◆ **Document excerpt**
※ ※ ※

Roger Ebert noted in his Chicago Sun-Times review that, "Scenes work, but they don't pile up and build momentum." ReelViews online film critic James Berardinelli's summary was that although it "takes a worthwhile detour or two, it ultimately finds its way back to the well-worn track of its genre." Owen Gleiberman of Entertainment Weekly also gave a positive review, remarking that while the film "has its shallow gags and cliché characters…it also creates a vivid portrait of a small-town community in the grip of an obsession".

==Soundtrack==

Hollywood Records released the soundtrack on January 12, 1999.

※ ※ ※

◆ **Information given**
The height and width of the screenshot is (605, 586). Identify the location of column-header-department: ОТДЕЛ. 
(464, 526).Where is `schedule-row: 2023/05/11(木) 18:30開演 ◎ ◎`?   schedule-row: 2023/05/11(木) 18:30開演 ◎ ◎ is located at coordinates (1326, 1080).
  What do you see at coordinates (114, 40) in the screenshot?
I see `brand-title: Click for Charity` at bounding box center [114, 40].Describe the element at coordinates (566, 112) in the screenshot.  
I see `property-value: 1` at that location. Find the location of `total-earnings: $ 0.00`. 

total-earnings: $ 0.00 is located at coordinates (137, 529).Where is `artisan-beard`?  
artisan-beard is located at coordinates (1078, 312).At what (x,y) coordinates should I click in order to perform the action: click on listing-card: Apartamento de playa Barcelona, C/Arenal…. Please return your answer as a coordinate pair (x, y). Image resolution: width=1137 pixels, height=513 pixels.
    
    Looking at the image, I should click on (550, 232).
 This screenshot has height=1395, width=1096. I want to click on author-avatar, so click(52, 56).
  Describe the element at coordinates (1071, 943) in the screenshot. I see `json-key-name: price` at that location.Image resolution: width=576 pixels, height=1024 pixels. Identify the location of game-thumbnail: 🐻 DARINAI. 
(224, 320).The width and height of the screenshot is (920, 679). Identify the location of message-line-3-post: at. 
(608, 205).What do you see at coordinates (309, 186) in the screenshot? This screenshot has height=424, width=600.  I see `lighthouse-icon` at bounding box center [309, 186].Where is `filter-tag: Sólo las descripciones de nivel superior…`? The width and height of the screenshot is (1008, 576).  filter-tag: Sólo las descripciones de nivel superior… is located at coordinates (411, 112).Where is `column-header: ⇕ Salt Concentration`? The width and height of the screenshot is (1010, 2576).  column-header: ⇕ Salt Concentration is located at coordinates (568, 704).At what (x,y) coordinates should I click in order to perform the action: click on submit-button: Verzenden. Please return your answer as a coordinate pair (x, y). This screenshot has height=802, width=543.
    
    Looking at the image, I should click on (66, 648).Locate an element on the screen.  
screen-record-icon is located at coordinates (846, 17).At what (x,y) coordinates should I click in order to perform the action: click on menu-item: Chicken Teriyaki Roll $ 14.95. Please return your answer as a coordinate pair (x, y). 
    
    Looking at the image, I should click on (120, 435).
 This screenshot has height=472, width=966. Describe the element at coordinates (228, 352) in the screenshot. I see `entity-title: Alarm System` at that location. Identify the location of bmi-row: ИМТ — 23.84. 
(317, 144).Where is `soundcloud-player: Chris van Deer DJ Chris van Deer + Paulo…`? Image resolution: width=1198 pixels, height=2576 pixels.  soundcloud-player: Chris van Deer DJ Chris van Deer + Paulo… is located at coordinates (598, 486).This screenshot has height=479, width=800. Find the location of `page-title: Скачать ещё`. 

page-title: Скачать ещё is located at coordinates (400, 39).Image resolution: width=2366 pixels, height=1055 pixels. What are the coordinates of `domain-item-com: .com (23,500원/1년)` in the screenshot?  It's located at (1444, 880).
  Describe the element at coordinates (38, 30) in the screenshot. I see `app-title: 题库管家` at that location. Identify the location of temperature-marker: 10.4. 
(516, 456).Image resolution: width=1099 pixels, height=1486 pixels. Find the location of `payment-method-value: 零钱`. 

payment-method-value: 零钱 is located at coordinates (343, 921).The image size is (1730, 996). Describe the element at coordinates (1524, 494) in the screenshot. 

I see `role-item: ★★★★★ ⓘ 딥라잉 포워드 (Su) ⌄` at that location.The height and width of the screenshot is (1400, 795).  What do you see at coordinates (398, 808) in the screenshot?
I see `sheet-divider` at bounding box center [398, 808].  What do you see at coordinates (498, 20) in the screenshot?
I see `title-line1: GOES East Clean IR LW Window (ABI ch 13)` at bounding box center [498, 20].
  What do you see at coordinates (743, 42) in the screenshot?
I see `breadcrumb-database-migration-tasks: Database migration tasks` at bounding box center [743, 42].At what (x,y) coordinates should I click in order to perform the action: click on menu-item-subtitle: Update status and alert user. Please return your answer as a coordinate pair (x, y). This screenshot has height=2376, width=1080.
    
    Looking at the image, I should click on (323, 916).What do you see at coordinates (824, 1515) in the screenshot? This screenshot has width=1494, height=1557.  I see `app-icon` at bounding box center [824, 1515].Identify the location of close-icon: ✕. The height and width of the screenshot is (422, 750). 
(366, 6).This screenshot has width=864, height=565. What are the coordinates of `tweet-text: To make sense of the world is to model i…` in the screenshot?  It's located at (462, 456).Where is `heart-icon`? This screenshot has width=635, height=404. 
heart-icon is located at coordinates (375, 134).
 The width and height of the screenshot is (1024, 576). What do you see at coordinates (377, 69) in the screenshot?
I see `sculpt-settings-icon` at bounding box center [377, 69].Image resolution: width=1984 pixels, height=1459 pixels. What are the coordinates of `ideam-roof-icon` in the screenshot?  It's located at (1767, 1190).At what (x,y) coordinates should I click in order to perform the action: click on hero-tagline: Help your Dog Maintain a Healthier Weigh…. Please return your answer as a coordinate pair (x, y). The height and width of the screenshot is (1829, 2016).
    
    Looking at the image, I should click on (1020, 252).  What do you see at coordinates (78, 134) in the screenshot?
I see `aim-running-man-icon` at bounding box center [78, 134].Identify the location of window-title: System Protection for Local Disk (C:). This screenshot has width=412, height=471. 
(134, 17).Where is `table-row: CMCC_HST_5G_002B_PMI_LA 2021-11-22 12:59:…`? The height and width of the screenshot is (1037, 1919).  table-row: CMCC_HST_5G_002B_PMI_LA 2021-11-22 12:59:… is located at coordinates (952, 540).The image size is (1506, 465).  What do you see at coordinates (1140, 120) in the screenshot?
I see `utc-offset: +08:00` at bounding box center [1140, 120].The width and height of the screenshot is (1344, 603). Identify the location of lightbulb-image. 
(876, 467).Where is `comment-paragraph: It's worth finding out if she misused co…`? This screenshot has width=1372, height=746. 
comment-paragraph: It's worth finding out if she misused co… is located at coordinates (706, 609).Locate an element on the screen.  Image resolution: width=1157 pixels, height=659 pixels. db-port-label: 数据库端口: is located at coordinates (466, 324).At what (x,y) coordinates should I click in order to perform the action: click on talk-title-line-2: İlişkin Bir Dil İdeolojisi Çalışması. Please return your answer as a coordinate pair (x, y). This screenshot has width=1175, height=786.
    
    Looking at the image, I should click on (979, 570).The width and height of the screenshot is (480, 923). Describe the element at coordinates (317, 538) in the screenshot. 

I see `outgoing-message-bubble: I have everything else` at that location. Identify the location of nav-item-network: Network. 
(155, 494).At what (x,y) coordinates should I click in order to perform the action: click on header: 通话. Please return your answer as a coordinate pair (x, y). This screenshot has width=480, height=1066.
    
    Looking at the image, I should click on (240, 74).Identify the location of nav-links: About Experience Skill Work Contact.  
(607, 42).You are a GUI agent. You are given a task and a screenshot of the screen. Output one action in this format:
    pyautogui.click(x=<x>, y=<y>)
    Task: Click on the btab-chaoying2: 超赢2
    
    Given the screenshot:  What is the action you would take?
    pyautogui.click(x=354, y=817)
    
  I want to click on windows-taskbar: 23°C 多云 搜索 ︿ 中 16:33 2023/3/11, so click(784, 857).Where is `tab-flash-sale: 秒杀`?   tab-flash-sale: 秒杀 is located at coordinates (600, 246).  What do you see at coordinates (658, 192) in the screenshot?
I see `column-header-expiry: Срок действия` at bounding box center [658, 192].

※ ※ ※

◆ **What the task requires**
Answer the following from the excerpt about the film's reviews and soundtrack.
(a) In which newspaper did Roger Ebert's review appear?
(b) Which critic wrote the review for Entertainment Weekly?
(c) Which company released the soundtrack, and on what date?

◆ **Answer to this problem**
(a) The Chicago Sun-Times.
(b) Owen Gleiberman.
(c) Hollywood Records, on January 12, 1999.